WORK REQUEST:
The lines to copy from the listing below are those that contain the string "each".

DATA:
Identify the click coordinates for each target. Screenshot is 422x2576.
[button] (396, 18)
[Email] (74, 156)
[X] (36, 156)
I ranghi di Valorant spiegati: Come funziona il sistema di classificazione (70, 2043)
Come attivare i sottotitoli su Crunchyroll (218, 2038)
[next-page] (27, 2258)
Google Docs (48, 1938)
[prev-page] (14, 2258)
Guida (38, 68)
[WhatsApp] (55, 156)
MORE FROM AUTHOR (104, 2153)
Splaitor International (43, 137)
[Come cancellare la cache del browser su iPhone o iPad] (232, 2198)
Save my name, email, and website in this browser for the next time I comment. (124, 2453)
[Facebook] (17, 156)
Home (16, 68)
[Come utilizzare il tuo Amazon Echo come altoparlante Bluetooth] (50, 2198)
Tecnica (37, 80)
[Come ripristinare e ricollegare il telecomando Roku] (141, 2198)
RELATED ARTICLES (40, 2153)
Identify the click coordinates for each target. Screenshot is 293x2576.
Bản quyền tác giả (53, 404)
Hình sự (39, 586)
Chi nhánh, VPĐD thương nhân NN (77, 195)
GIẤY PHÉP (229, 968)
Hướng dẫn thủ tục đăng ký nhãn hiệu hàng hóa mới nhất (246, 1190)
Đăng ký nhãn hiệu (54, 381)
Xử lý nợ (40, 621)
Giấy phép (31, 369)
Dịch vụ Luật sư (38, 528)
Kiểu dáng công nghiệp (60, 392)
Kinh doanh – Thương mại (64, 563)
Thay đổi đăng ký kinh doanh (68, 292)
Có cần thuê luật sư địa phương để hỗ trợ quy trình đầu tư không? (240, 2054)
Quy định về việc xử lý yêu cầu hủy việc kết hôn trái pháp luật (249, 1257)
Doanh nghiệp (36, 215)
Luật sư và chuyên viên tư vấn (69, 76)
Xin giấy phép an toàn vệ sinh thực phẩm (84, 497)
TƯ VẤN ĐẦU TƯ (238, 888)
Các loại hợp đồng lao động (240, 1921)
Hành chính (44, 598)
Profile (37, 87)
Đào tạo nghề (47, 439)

TASK ANSWER:
Identify the click coordinates for each target. Screenshot is 422x2576.
Identify the click coordinates for each target. Screenshot is 293x2576.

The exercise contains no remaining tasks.